Animal experiments were conducted in strict accordance with the institutional animal care and use guidelines of the Institute of Medical Biology, Chinese Academy of Medical Sciences & Peking Union Medical College (IMBCAMS, Yunnan, China). The experimental protocol received formal approval from the IMBCAMS Animal Ethics Committee (Approval No. DWSP20240616). 24 vaccine strains and four representative strains, including TE24 (A/Texas/37/2024), GX17 (A/Guangxi/13486/2017), FJ19 (A/duck/China/FJ1914/2019), and GX21 (A/GX-hechi/01/2021), were used to immunize guinea pigs. Twenty-eight experimental groups (n = 3 female guinea pigs per group; body weight 200–220 g) received intramuscular electroporation-mediated delivery of 200 µg pcDNA3.1-HA plasmid constructs (28 distinct variants, one plasmid per group) on days 0, 14, and 28. Immunization was repeated three times at two-week intervals, and serum samples were obtained two weeks after the third immunization. Serum samples were stored at −20 °C, then thawed and heat-inactivated at 56 °C for 30 min before use.

Neutralization assay

Immunized sera were diluted to an appropriate initial concentration and then subjected to a three-fold serial dilution. Subsequently, 100 μL of each serum dilution was added into a 96-well plate. The resulting dilutions were mixed with 50 μL of pseudotyped viruses at a concentration of 1300 TCID50/ml and incubated at 37 °C for 1 h. Afterwards, MDCK cells were added into the plates (2 × 104 cells/100 μL per well). The cells were incubated at 37 °C in a humidified atmosphere containing 5% CO2 for 48 h, after which the chemiluminescence signals were detected using the Britelite plus reporter gene assay system (PerkinElmer, Ensight). The pseudovirus neutralization titer was calculated using the Reed-Muench method in PerkinElmer Ensight software. The results are based on 2-3 replicates unless specified otherwise.

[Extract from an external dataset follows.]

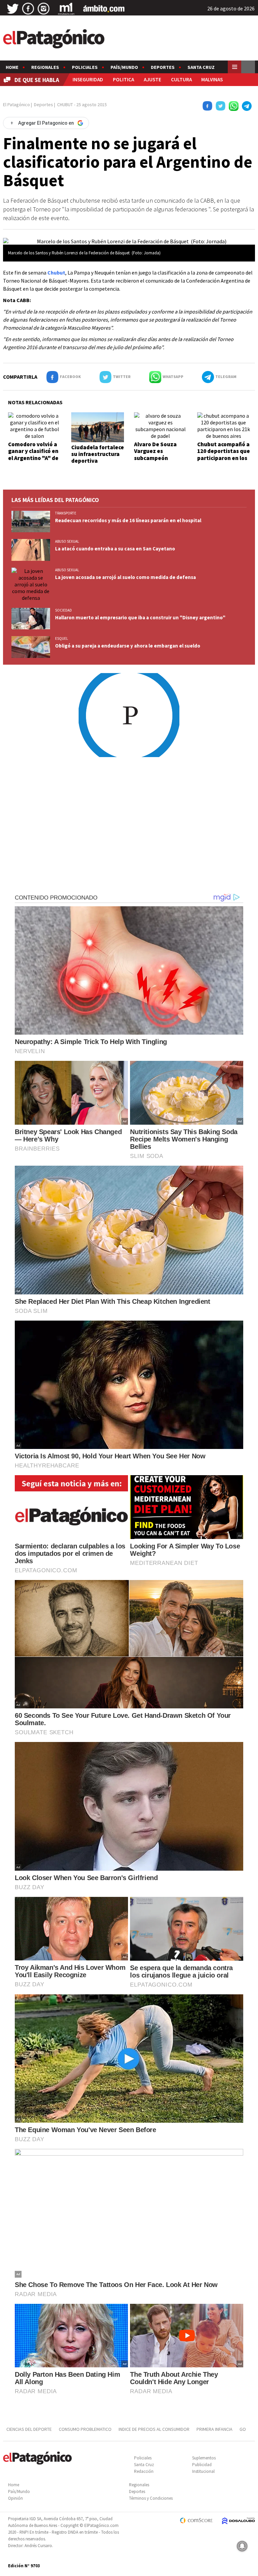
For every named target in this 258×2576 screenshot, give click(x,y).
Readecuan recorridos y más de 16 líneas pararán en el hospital (128, 520)
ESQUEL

Construction of antigenic and genetic maps

The antigenic map was constructed based on pseudotyped virus neutralization titer data. Firstly, the raw data were log-transformed and normalized to convert the exponential differences between titers into a linear relationship. The T-distributed stochastic neighbor embedding algorithm was chosen for dimensionality reduction to maintain the local structural relationships of the data to more accurately show the complex antigenic differences among viral strains. In cluster analysis, hierarchical clustering was performed using Ward’s method to form compact clusters by minimizing the within-cluster variance, which allowed us to discover virus groups with similar antigenicity. The genetic map was constructed based on the HA amino acid sequences of H5 viruses. After performing multiple sequence alignment, genetic diversity was quantified by calculating the proportion of variant sites between sequences. The same downscaling and clustering strategy was subsequently used to ensure methodological consistency between antigenic and genetic analyses. All data analyses were performed using Python, relying on the Biopython, scipy, and sklearn scientific computing libraries.

Data analysis and processing

GraphPad Prism 8 (GraphPad Software Inc, San Diego, CA, USA) was used for statistical analysis. Values were shown as geometric means with geometric standard deviations (SD).